The Arabian Peninsula has fueled the global economy with oil for five decades. How long it can continue to do so hinges on projects like one unfolding here in the desert sands along the Saudi Arabia-Kuwait border. Saudi Arabia became the world's top oil producer by tapping its vast reserves of easy-to-drill, high-quality light oil. But as demand for energy grows and fields of "easy oil" around the world start to dry up, the Saudis are turning to a much tougher source: the billions of barrels of heavy oil trapped beneath the desert. Heavy oil, which can be as thick as molasses, is harder to get out of the ground than light oil and costs more to refine into gasoline. Nevertheless, Saudi Arabia and Kuwait have embarked on an ambitious experiment to coax it out of the Wafra oil field, located in a sparsely populated expanse of desert shared by the two nations. That the Saudis are even considering such a project shows how difficult and costly it is becoming to slake the world's thirst for oil. It also suggests that even the Saudis may not be able to boost production quickly in the future if demand rises unexpectedly. Neither issue bodes well for the return of cheap oil over the long term.

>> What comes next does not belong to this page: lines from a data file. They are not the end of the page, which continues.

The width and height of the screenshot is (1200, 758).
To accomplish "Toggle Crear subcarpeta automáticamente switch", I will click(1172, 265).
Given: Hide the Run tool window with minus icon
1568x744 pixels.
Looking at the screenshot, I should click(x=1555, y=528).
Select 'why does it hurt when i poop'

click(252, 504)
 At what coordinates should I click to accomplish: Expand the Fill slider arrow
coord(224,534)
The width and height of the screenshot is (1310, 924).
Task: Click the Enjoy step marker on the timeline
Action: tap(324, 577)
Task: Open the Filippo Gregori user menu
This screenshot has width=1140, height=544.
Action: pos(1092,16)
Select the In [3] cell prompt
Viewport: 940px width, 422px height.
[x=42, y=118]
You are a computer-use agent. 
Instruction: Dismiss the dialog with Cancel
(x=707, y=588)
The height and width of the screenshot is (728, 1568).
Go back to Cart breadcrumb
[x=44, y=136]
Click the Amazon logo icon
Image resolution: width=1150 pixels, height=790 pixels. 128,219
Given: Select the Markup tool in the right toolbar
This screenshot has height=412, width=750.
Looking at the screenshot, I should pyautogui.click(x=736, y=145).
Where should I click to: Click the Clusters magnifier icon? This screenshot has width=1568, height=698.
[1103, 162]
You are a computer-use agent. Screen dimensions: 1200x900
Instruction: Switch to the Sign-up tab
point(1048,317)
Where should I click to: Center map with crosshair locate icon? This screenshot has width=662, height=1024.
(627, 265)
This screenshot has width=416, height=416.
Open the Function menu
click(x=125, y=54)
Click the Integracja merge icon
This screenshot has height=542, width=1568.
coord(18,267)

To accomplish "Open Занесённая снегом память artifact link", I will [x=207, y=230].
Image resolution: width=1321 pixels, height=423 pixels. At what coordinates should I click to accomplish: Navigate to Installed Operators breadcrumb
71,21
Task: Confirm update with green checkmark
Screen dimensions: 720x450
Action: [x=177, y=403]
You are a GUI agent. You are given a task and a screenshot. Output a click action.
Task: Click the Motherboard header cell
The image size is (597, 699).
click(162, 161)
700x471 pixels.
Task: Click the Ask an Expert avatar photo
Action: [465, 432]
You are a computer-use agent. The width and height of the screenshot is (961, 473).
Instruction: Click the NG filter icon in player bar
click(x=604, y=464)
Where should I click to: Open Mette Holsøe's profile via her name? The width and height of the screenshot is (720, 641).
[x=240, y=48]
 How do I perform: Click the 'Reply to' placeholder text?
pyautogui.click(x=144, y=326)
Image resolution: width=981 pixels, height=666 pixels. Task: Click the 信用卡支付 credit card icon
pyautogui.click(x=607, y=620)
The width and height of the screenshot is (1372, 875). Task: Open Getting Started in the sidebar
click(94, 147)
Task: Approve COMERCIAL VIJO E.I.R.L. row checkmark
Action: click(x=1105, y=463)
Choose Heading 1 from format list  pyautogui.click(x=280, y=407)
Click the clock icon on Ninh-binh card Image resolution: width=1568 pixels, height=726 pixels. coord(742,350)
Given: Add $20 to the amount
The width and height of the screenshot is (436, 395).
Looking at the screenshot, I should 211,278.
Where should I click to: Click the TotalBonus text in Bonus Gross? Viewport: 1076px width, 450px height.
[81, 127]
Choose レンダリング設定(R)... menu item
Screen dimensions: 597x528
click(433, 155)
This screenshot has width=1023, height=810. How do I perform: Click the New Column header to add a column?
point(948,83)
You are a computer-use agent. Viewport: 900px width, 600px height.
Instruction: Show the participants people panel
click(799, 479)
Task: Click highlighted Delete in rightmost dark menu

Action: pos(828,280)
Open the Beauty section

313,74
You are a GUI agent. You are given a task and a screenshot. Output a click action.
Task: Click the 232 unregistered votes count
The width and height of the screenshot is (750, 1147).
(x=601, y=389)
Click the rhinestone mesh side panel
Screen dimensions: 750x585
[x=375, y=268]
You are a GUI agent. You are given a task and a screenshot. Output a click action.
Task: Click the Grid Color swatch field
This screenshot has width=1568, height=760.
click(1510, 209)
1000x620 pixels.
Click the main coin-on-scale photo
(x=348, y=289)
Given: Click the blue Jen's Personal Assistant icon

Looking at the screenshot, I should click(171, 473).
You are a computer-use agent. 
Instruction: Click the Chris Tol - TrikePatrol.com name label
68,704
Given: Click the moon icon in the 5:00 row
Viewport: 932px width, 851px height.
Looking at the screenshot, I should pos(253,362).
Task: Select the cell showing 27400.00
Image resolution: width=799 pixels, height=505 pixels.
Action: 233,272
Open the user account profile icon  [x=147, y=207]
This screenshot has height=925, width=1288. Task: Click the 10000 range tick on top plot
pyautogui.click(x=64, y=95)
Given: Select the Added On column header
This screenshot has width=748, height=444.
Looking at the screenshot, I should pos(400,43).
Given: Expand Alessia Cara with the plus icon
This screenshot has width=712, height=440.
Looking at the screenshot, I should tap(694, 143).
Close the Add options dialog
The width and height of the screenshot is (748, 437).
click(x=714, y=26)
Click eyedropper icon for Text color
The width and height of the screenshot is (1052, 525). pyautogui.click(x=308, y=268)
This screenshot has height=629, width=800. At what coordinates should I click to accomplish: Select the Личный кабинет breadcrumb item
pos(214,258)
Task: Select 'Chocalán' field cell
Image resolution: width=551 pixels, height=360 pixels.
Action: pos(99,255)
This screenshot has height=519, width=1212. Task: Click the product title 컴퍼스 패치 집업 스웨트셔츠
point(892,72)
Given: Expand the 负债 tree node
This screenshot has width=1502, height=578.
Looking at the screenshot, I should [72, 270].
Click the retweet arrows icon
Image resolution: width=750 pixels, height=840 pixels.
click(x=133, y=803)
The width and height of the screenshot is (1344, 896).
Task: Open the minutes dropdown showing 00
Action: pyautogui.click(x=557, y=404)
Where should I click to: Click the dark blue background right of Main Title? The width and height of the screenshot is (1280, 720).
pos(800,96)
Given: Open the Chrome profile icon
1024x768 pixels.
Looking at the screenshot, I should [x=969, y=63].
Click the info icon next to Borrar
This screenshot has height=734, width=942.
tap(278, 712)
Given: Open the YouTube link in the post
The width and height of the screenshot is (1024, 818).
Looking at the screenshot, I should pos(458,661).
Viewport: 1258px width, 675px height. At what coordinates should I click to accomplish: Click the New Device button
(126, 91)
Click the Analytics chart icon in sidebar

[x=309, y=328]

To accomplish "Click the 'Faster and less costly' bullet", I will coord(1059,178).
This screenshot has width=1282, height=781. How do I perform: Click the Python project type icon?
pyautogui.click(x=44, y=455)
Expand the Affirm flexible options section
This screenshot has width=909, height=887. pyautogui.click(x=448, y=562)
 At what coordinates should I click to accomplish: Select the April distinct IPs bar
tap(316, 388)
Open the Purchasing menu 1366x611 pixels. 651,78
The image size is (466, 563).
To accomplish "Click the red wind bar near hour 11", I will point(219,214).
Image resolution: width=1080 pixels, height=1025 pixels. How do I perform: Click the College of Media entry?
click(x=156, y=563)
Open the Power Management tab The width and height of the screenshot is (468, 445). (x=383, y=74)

Here's the potential sequel to 'easy oil':

The U.S. Geological Survey estimates there are some three trillion barrels of heavy oil in the world, about 100 years of global consumption at current levels. The catch: Only a fraction of it--about 400 billion barrels--can be recovered using existing technology. New techniques like the ones being tried in Wafra could unlock more. "When people talk about how we're 'running out of oil,' they're not counting the heavy oil," says Amy Myers Jaffe, who runs the Energy Forum at Rice University's Baker Institute for Public Policy in Houston. "There a huge amount of resource there...It's just a question of developing the technology."

The whole article, which is lengthy and well worth reading, is a straight business/energy story. Not a mention of the climate implications. Should there have been at least a nominal nod to climate change concerns, given the potential conseqences of this new oil frontier?